Dataset excerpts
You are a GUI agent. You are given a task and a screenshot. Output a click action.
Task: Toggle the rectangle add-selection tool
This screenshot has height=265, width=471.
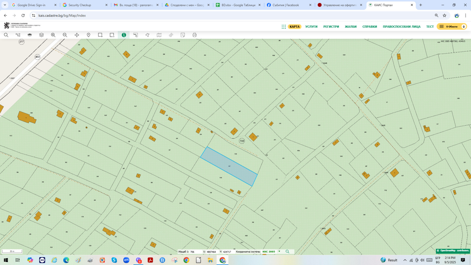click(100, 35)
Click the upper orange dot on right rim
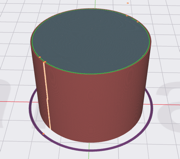This screenshot has width=180, height=159. coord(127,16)
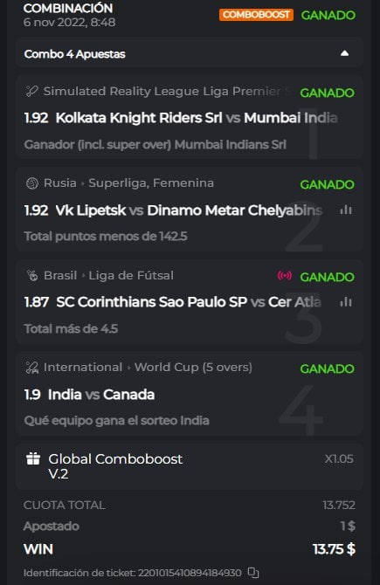Open Kolkata Knight Riders vs Mumbai match
This screenshot has height=585, width=380.
click(x=181, y=118)
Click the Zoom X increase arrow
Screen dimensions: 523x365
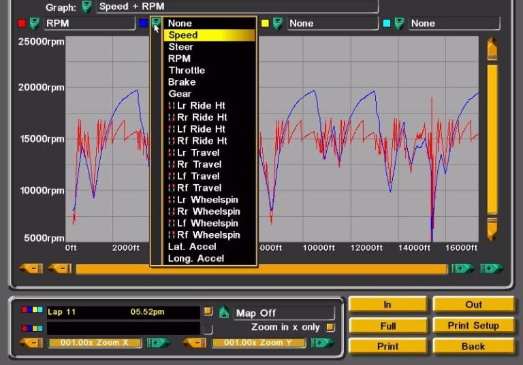(159, 343)
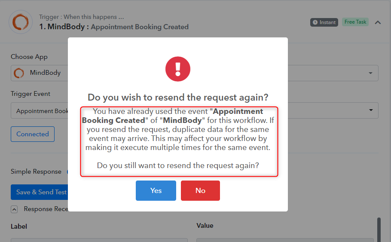Image resolution: width=391 pixels, height=242 pixels.
Task: Collapse the trigger step with the chevron
Action: (378, 22)
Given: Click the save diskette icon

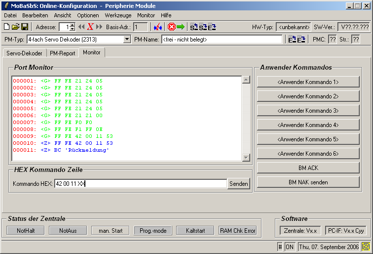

• _Work request_:
This exercise needs every entry retyped exactly, with the pictures removed.

• _Final answer_:
You are a GUI agent. You are given a task and a screenshot. Output a click action.
Task: Toggle the rectangle add-selection tool
This screenshot has height=265, width=471.
click(100, 35)
Click the upper orange dot on right rim
This screenshot has width=180, height=159. coord(127,16)
Open Kolkata Knight Riders vs Mumbai match
This screenshot has height=585, width=380.
click(x=181, y=118)
Click the Zoom X increase arrow
Screen dimensions: 523x365
(159, 343)
Image resolution: width=391 pixels, height=242 pixels.
Task: Collapse the trigger step with the chevron
Action: (378, 22)
Given: Click the save diskette icon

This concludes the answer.